Directions: Copy every line of the material exactly as it stands.

Records for this task:
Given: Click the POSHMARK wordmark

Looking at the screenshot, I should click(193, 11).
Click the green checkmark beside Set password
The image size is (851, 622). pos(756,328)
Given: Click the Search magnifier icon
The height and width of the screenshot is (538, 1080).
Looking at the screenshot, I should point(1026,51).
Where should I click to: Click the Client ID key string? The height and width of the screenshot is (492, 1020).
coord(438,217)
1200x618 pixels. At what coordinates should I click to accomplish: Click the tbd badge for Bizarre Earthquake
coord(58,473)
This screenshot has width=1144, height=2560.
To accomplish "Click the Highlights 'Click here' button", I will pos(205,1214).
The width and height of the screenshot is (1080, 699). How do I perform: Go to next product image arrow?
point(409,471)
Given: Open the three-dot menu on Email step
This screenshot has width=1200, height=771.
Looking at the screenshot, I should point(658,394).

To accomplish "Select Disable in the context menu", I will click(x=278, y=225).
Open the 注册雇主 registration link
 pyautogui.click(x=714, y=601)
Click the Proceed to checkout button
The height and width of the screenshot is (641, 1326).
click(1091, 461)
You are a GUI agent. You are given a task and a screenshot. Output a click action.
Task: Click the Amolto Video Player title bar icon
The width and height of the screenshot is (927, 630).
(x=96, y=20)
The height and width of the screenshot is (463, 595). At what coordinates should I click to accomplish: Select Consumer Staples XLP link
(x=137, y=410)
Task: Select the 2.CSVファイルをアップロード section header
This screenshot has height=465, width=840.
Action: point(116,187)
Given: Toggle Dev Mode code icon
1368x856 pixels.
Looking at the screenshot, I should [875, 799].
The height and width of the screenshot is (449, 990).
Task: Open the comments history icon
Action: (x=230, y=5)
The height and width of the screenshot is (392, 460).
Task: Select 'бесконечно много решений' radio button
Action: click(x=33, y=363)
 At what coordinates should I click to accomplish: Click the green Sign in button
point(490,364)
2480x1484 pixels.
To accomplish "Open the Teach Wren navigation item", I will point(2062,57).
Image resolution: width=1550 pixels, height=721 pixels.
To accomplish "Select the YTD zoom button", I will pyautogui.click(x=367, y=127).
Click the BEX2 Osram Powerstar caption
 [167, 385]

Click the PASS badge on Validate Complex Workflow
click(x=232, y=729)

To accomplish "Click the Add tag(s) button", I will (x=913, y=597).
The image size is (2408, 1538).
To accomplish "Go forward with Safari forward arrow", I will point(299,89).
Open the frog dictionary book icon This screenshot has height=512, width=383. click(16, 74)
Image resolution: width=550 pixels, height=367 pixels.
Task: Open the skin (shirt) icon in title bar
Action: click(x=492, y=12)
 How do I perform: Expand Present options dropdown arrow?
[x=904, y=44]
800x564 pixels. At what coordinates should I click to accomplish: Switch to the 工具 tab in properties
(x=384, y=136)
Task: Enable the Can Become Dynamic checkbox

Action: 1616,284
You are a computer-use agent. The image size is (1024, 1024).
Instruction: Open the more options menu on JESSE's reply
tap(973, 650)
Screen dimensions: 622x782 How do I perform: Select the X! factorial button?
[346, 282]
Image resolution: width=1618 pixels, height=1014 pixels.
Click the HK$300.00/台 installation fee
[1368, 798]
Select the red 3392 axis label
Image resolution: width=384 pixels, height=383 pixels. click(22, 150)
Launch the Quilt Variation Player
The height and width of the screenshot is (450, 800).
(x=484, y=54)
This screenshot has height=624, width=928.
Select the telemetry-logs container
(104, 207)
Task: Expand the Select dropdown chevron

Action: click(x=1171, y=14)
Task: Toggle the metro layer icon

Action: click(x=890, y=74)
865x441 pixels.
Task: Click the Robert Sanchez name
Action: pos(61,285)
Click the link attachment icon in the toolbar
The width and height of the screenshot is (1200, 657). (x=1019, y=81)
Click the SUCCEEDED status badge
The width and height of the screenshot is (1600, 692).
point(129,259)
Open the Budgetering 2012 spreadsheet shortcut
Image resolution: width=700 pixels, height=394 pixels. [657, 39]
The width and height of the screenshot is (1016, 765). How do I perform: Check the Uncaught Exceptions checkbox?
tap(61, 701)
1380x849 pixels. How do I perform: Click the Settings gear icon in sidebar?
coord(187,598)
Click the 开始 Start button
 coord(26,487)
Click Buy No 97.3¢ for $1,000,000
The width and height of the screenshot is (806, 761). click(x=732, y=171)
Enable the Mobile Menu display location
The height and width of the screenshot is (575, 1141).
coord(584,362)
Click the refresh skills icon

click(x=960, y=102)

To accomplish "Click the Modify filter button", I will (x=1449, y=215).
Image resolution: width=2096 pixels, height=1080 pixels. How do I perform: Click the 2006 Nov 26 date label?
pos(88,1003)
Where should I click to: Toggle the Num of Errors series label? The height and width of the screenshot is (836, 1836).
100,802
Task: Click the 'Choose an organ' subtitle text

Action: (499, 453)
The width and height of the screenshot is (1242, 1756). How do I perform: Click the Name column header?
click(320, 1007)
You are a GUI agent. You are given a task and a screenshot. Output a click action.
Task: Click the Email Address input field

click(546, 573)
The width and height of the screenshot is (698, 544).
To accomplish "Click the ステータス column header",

Exercise solution:
Given: Click the POSHMARK wordmark

Looking at the screenshot, I should click(193, 11).
Click the green checkmark beside Set password
The image size is (851, 622). pos(756,328)
Given: Click the Search magnifier icon
The height and width of the screenshot is (538, 1080).
Looking at the screenshot, I should point(1026,51).
Where should I click to: Click the Client ID key string? The height and width of the screenshot is (492, 1020).
coord(438,217)
1200x618 pixels. At what coordinates should I click to accomplish: Click the tbd badge for Bizarre Earthquake
coord(58,473)
This screenshot has width=1144, height=2560.
To accomplish "Click the Highlights 'Click here' button", I will pos(205,1214).
The width and height of the screenshot is (1080, 699). How do I perform: Go to next product image arrow?
point(409,471)
Given: Open the three-dot menu on Email step
This screenshot has width=1200, height=771.
Looking at the screenshot, I should point(658,394).

To accomplish "Select Disable in the context menu", I will click(x=278, y=225).
Open the 注册雇主 registration link
 pyautogui.click(x=714, y=601)
Click the Proceed to checkout button
The height and width of the screenshot is (641, 1326).
click(1091, 461)
You are a GUI agent. You are given a task and a screenshot. Output a click action.
Task: Click the Amolto Video Player title bar icon
The width and height of the screenshot is (927, 630).
(x=96, y=20)
The height and width of the screenshot is (463, 595). At what coordinates should I click to accomplish: Select Consumer Staples XLP link
(x=137, y=410)
Task: Select the 2.CSVファイルをアップロード section header
This screenshot has height=465, width=840.
Action: point(116,187)
Given: Toggle Dev Mode code icon
1368x856 pixels.
Looking at the screenshot, I should [875, 799].
The height and width of the screenshot is (449, 990).
Task: Open the comments history icon
Action: (x=230, y=5)
The height and width of the screenshot is (392, 460).
Task: Select 'бесконечно много решений' radio button
Action: click(x=33, y=363)
 At what coordinates should I click to accomplish: Click the green Sign in button
point(490,364)
2480x1484 pixels.
To accomplish "Open the Teach Wren navigation item", I will point(2062,57).
Image resolution: width=1550 pixels, height=721 pixels.
To accomplish "Select the YTD zoom button", I will pyautogui.click(x=367, y=127).
Click the BEX2 Osram Powerstar caption
 [167, 385]

Click the PASS badge on Validate Complex Workflow
click(x=232, y=729)

To accomplish "Click the Add tag(s) button", I will (x=913, y=597).
The image size is (2408, 1538).
To accomplish "Go forward with Safari forward arrow", I will point(299,89).
Open the frog dictionary book icon This screenshot has height=512, width=383. click(16, 74)
Image resolution: width=550 pixels, height=367 pixels.
Task: Open the skin (shirt) icon in title bar
Action: click(x=492, y=12)
 How do I perform: Expand Present options dropdown arrow?
[x=904, y=44]
800x564 pixels. At what coordinates should I click to accomplish: Switch to the 工具 tab in properties
(x=384, y=136)
Task: Enable the Can Become Dynamic checkbox

Action: 1616,284
You are a computer-use agent. The image size is (1024, 1024).
Instruction: Open the more options menu on JESSE's reply
tap(973, 650)
Screen dimensions: 622x782 How do I perform: Select the X! factorial button?
[346, 282]
Image resolution: width=1618 pixels, height=1014 pixels.
Click the HK$300.00/台 installation fee
[1368, 798]
Select the red 3392 axis label
Image resolution: width=384 pixels, height=383 pixels. click(22, 150)
Launch the Quilt Variation Player
The height and width of the screenshot is (450, 800).
(x=484, y=54)
This screenshot has height=624, width=928.
Select the telemetry-logs container
(104, 207)
Task: Expand the Select dropdown chevron

Action: click(x=1171, y=14)
Task: Toggle the metro layer icon

Action: click(x=890, y=74)
865x441 pixels.
Task: Click the Robert Sanchez name
Action: pos(61,285)
Click the link attachment icon in the toolbar
The width and height of the screenshot is (1200, 657). (x=1019, y=81)
Click the SUCCEEDED status badge
The width and height of the screenshot is (1600, 692).
point(129,259)
Open the Budgetering 2012 spreadsheet shortcut
Image resolution: width=700 pixels, height=394 pixels. [657, 39]
The width and height of the screenshot is (1016, 765). How do I perform: Check the Uncaught Exceptions checkbox?
tap(61, 701)
1380x849 pixels. How do I perform: Click the Settings gear icon in sidebar?
coord(187,598)
Click the 开始 Start button
 coord(26,487)
Click Buy No 97.3¢ for $1,000,000
The width and height of the screenshot is (806, 761). click(x=732, y=171)
Enable the Mobile Menu display location
The height and width of the screenshot is (575, 1141).
coord(584,362)
Click the refresh skills icon

click(x=960, y=102)

To accomplish "Click the Modify filter button", I will (x=1449, y=215).
Image resolution: width=2096 pixels, height=1080 pixels. How do I perform: Click the 2006 Nov 26 date label?
pos(88,1003)
Where should I click to: Toggle the Num of Errors series label? The height and width of the screenshot is (836, 1836).
100,802
Task: Click the 'Choose an organ' subtitle text

Action: (499, 453)
The width and height of the screenshot is (1242, 1756). How do I perform: Click the Name column header?
click(320, 1007)
You are a GUI agent. You are given a task and a screenshot. Output a click action.
Task: Click the Email Address input field

click(546, 573)
The width and height of the screenshot is (698, 544).
To accomplish "Click the ステータス column header",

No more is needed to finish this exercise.